Work task => Your answer is a copy of every line in the records where "computer" appears.

Saved data entries:

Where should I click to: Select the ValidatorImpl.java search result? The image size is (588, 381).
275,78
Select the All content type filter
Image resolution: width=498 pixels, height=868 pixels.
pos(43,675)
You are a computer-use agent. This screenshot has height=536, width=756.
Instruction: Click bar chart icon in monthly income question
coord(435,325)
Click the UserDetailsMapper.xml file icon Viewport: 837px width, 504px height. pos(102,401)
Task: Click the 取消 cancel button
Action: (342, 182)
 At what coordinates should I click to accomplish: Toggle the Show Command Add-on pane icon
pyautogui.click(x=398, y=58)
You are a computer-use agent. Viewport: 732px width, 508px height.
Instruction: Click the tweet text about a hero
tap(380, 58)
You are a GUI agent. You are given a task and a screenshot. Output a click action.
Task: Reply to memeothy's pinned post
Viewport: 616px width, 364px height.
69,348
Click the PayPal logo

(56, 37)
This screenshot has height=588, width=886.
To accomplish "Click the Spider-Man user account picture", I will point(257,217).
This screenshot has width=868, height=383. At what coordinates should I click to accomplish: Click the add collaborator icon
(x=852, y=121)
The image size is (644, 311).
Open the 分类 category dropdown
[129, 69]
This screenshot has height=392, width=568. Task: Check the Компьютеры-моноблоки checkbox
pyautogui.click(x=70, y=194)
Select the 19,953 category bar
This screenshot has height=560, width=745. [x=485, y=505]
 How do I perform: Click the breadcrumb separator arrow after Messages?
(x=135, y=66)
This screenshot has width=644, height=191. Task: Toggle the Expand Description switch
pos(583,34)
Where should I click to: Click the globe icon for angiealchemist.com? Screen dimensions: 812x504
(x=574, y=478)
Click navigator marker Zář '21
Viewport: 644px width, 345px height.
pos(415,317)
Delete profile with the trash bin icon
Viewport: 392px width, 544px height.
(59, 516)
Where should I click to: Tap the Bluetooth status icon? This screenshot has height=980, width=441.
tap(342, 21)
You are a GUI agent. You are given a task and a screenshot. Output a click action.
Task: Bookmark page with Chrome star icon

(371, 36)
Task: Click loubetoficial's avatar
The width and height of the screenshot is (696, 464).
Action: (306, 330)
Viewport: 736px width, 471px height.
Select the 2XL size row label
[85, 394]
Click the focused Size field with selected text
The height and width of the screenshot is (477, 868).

Response to this task =>
You are a computer-use agent. This screenshot has height=536, width=756.
You are a computer-use agent. Viewport: 732px width, 508px height.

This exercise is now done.